## AIM OF THE TASK
Retype the data that follows, keeping every character the same.

▼

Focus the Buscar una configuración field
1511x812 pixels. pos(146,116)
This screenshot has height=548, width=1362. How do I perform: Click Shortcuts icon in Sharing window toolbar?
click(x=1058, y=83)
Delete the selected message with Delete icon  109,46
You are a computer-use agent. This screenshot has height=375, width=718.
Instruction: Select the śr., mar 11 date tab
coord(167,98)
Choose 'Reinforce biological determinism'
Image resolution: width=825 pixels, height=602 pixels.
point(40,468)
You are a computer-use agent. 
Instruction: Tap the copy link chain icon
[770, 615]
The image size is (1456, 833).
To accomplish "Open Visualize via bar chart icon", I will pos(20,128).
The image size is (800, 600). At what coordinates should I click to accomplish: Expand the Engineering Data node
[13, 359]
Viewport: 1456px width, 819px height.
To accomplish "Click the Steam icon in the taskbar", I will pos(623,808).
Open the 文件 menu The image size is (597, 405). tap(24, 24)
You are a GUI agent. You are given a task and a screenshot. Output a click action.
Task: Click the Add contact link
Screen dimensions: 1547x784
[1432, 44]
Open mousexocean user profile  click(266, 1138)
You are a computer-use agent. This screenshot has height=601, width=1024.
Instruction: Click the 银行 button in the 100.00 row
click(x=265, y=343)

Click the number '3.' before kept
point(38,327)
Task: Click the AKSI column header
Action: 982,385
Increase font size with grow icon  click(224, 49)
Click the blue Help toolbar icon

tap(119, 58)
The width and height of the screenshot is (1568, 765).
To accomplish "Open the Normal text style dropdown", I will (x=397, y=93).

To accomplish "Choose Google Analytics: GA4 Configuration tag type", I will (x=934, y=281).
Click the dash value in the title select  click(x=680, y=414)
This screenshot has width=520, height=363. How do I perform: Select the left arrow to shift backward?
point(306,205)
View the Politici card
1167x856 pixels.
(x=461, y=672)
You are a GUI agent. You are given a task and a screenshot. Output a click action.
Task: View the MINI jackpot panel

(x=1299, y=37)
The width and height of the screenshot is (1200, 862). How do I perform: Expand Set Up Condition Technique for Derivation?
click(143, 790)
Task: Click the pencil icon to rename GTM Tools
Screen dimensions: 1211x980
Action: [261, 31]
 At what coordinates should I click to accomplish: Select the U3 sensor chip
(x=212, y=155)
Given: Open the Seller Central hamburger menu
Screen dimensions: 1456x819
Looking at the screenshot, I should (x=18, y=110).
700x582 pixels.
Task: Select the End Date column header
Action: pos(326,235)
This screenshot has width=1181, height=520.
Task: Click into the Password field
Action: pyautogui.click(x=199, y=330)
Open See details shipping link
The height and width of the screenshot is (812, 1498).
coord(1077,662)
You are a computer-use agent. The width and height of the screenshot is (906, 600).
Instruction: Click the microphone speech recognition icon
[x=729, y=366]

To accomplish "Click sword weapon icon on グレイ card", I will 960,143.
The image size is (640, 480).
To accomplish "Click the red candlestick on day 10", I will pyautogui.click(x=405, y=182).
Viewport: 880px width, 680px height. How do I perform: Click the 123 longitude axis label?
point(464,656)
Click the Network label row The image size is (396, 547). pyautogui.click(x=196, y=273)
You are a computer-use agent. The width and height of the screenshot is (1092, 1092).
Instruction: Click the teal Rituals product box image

▲

## FINAL ANSWER
Focus the Buscar una configuración field
1511x812 pixels. pos(146,116)
This screenshot has height=548, width=1362. How do I perform: Click Shortcuts icon in Sharing window toolbar?
click(x=1058, y=83)
Delete the selected message with Delete icon  109,46
You are a computer-use agent. This screenshot has height=375, width=718.
Instruction: Select the śr., mar 11 date tab
coord(167,98)
Choose 'Reinforce biological determinism'
Image resolution: width=825 pixels, height=602 pixels.
point(40,468)
You are a computer-use agent. 
Instruction: Tap the copy link chain icon
[770, 615]
The image size is (1456, 833).
To accomplish "Open Visualize via bar chart icon", I will pos(20,128).
The image size is (800, 600). At what coordinates should I click to accomplish: Expand the Engineering Data node
[13, 359]
Viewport: 1456px width, 819px height.
To accomplish "Click the Steam icon in the taskbar", I will pos(623,808).
Open the 文件 menu The image size is (597, 405). tap(24, 24)
You are a GUI agent. You are given a task and a screenshot. Output a click action.
Task: Click the Add contact link
Screen dimensions: 1547x784
[1432, 44]
Open mousexocean user profile  click(266, 1138)
You are a computer-use agent. This screenshot has height=601, width=1024.
Instruction: Click the 银行 button in the 100.00 row
click(x=265, y=343)

Click the number '3.' before kept
point(38,327)
Task: Click the AKSI column header
Action: 982,385
Increase font size with grow icon  click(224, 49)
Click the blue Help toolbar icon

tap(119, 58)
The width and height of the screenshot is (1568, 765).
To accomplish "Open the Normal text style dropdown", I will (x=397, y=93).

To accomplish "Choose Google Analytics: GA4 Configuration tag type", I will (x=934, y=281).
Click the dash value in the title select  click(x=680, y=414)
This screenshot has width=520, height=363. How do I perform: Select the left arrow to shift backward?
point(306,205)
View the Politici card
1167x856 pixels.
(x=461, y=672)
You are a GUI agent. You are given a task and a screenshot. Output a click action.
Task: View the MINI jackpot panel

(x=1299, y=37)
The width and height of the screenshot is (1200, 862). How do I perform: Expand Set Up Condition Technique for Derivation?
click(143, 790)
Task: Click the pencil icon to rename GTM Tools
Screen dimensions: 1211x980
Action: [261, 31]
 At what coordinates should I click to accomplish: Select the U3 sensor chip
(x=212, y=155)
Given: Open the Seller Central hamburger menu
Screen dimensions: 1456x819
Looking at the screenshot, I should (x=18, y=110).
700x582 pixels.
Task: Select the End Date column header
Action: pos(326,235)
This screenshot has width=1181, height=520.
Task: Click into the Password field
Action: pyautogui.click(x=199, y=330)
Open See details shipping link
The height and width of the screenshot is (812, 1498).
coord(1077,662)
You are a computer-use agent. The width and height of the screenshot is (906, 600).
Instruction: Click the microphone speech recognition icon
[x=729, y=366]

To accomplish "Click sword weapon icon on グレイ card", I will 960,143.
The image size is (640, 480).
To accomplish "Click the red candlestick on day 10", I will pyautogui.click(x=405, y=182).
Viewport: 880px width, 680px height. How do I perform: Click the 123 longitude axis label?
point(464,656)
Click the Network label row The image size is (396, 547). pyautogui.click(x=196, y=273)
You are a computer-use agent. The width and height of the screenshot is (1092, 1092).
Instruction: Click the teal Rituals product box image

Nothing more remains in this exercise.